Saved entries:

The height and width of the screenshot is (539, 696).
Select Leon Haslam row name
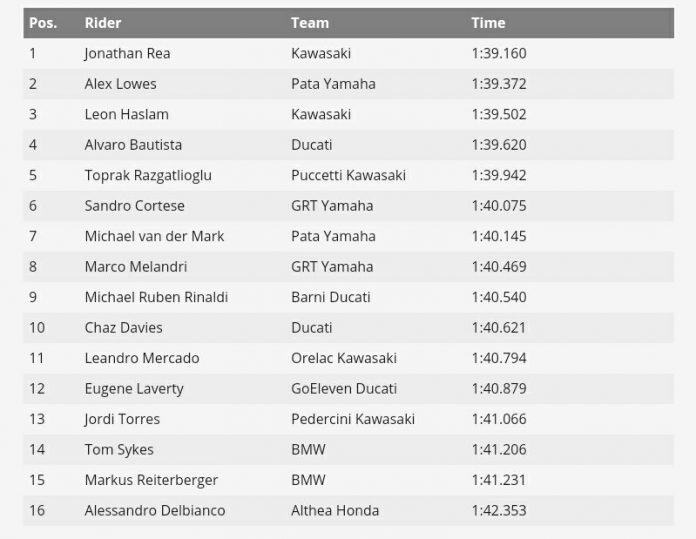[x=125, y=114]
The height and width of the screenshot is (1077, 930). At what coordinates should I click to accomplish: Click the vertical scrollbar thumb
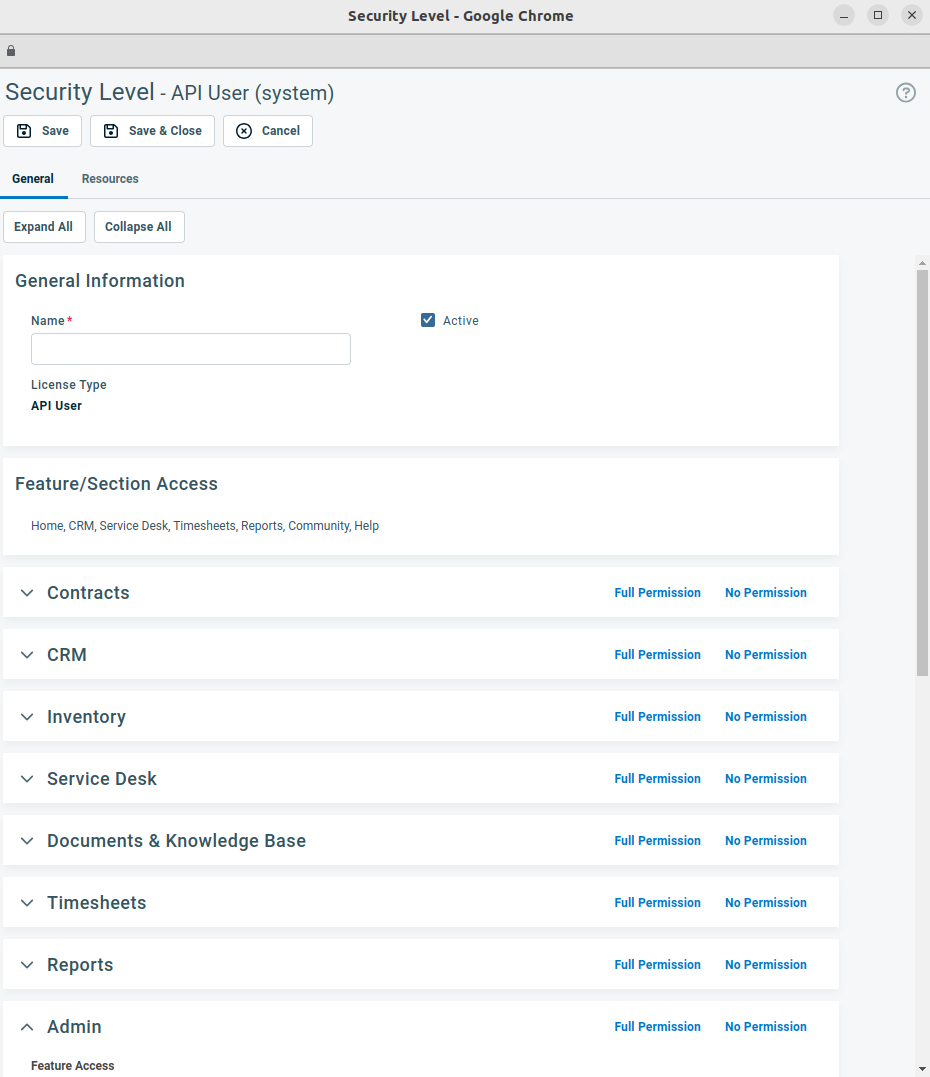(922, 470)
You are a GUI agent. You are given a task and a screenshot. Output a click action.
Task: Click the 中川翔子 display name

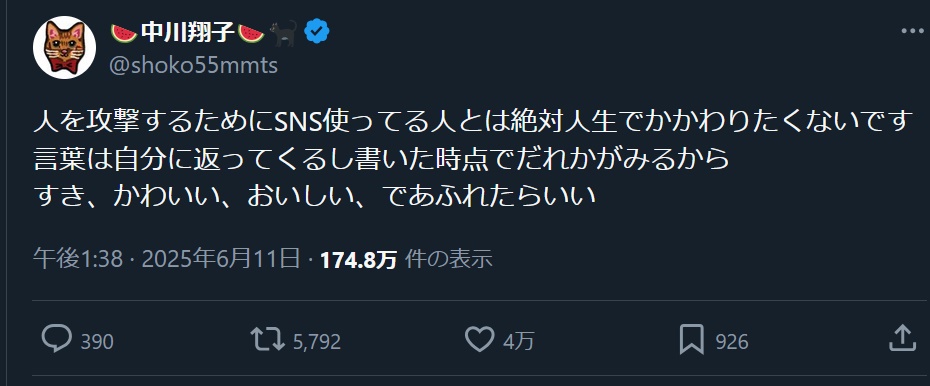187,33
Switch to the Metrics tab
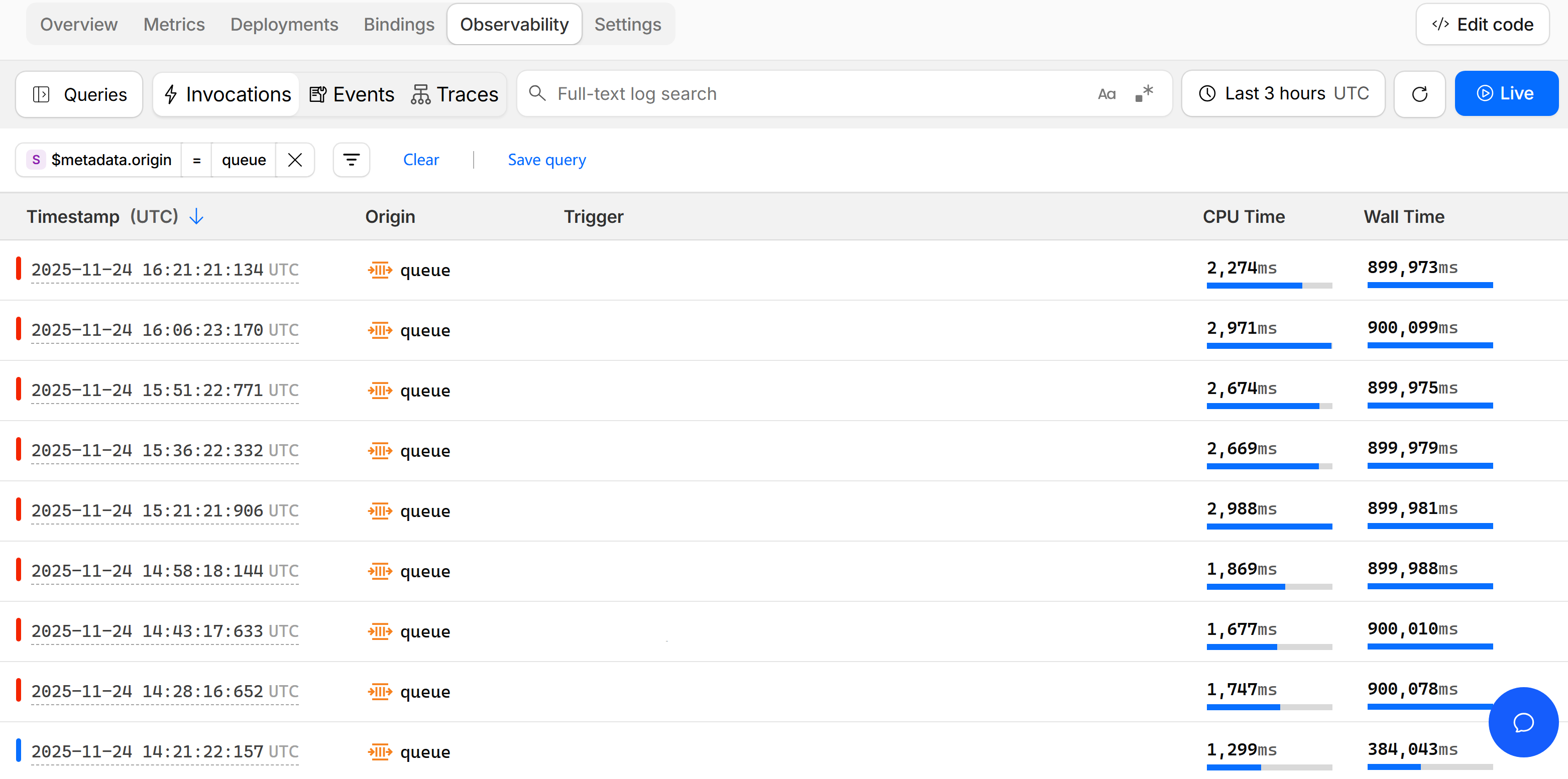This screenshot has width=1568, height=779. (x=174, y=24)
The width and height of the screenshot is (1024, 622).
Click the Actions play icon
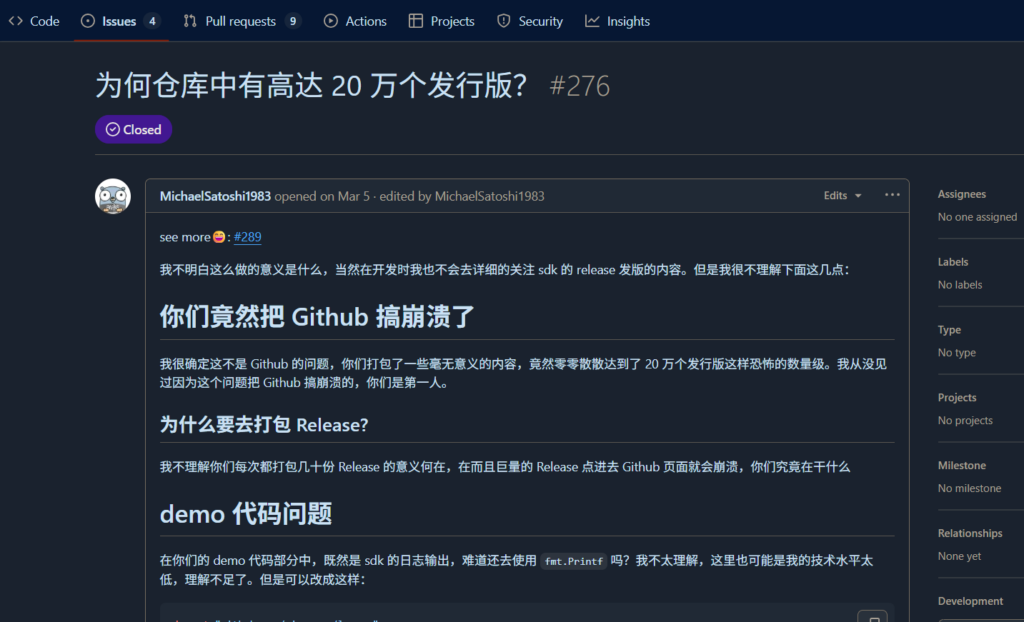coord(331,21)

> [Your task] What is needed is an exact copy of the entries, without any images.

> [Solved exercise]
The height and width of the screenshot is (539, 696).
Select Leon Haslam row name
[x=125, y=114]
The height and width of the screenshot is (1077, 930). At what coordinates should I click to accomplish: Click the vertical scrollbar thumb
(922, 470)
You are a GUI agent. You are given a task and a screenshot. Output a click action.
Task: Click the 中川翔子 display name

187,33
Switch to the Metrics tab
This screenshot has width=1568, height=779. (x=174, y=24)
The width and height of the screenshot is (1024, 622).
Click the Actions play icon
coord(331,21)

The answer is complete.